• Provided information:

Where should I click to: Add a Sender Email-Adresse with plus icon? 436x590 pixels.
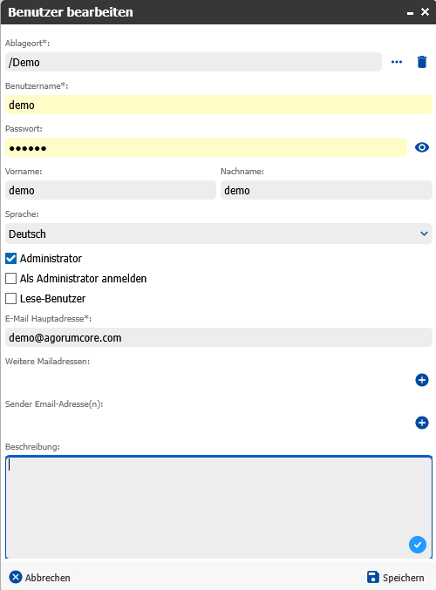pos(422,423)
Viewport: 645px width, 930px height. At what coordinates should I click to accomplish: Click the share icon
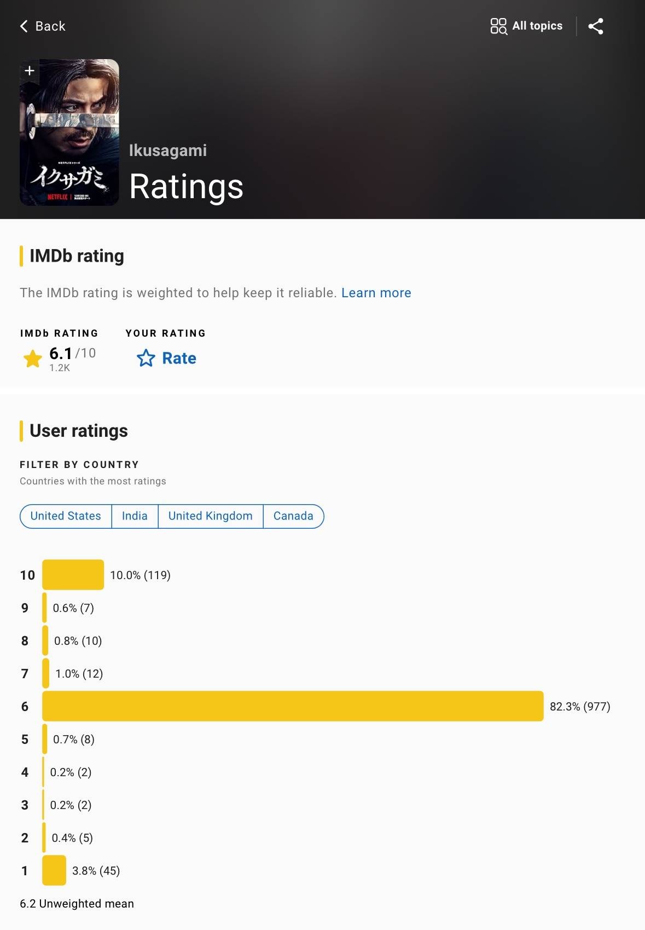(596, 26)
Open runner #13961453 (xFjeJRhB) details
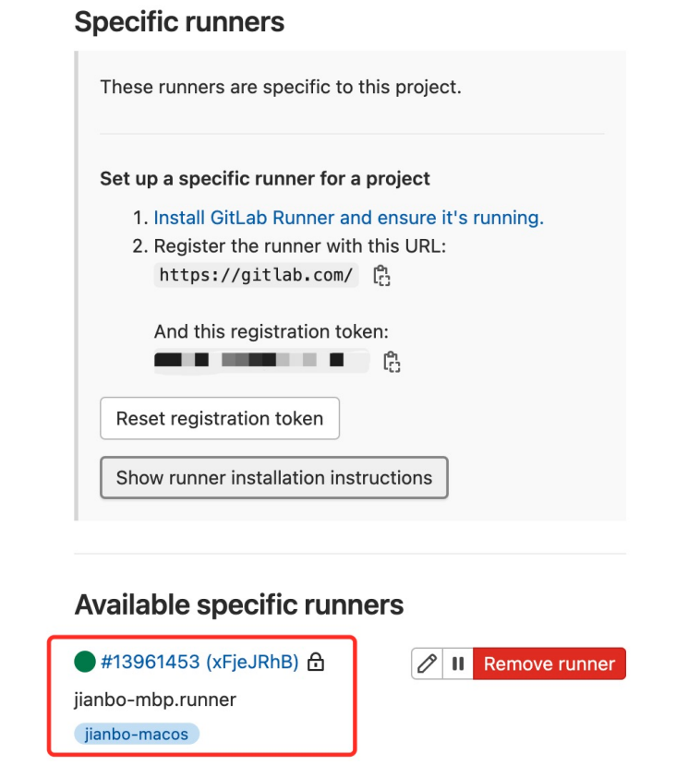This screenshot has height=777, width=676. pos(199,663)
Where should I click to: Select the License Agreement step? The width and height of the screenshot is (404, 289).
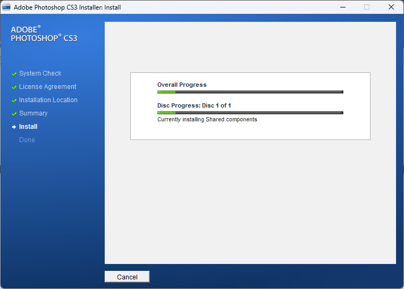[x=48, y=87]
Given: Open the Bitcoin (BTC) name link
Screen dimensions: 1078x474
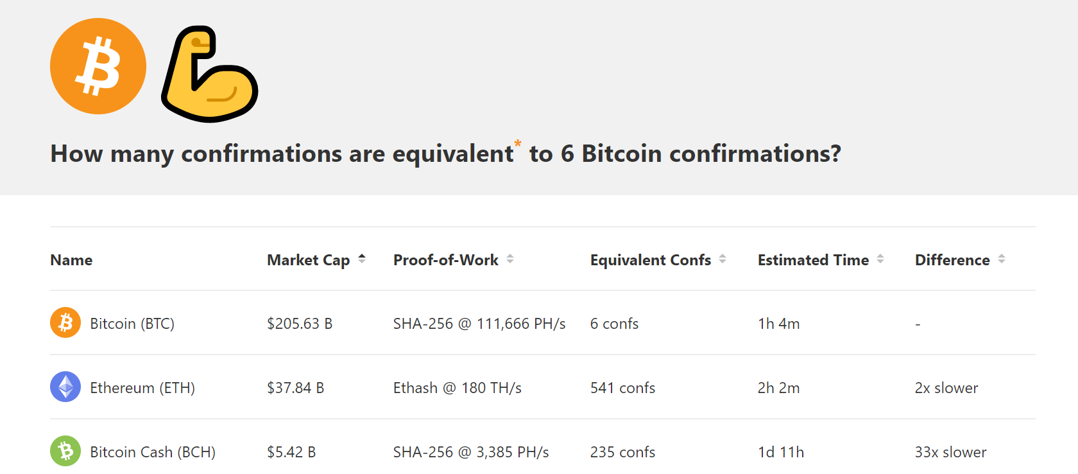Looking at the screenshot, I should click(132, 324).
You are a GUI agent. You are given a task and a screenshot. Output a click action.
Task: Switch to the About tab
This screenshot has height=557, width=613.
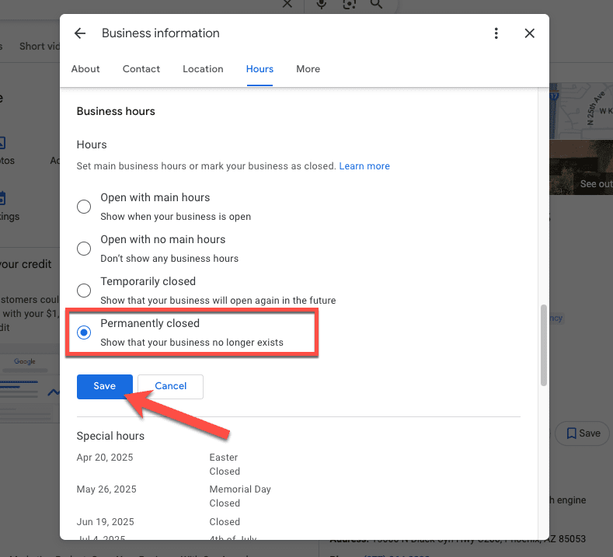pyautogui.click(x=85, y=69)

• Work item: Retype the listing verbatim, minus every image.

• Output of the exercise:
Where should I click to: Add a Sender Email-Adresse with plus icon? 436x590 pixels.
pos(422,423)
Viewport: 645px width, 930px height. At what coordinates should I click to accomplish: Click the share icon
(596, 26)
Open runner #13961453 (xFjeJRhB) details
This screenshot has height=777, width=676. pos(199,663)
Where should I click to: Select the License Agreement step? The width and height of the screenshot is (404, 289).
[x=48, y=87]
Given: Open the Bitcoin (BTC) name link
Screen dimensions: 1078x474
Looking at the screenshot, I should click(132, 324).
You are a GUI agent. You are given a task and a screenshot. Output a click action.
Task: Switch to the About tab
This screenshot has height=557, width=613.
pyautogui.click(x=85, y=69)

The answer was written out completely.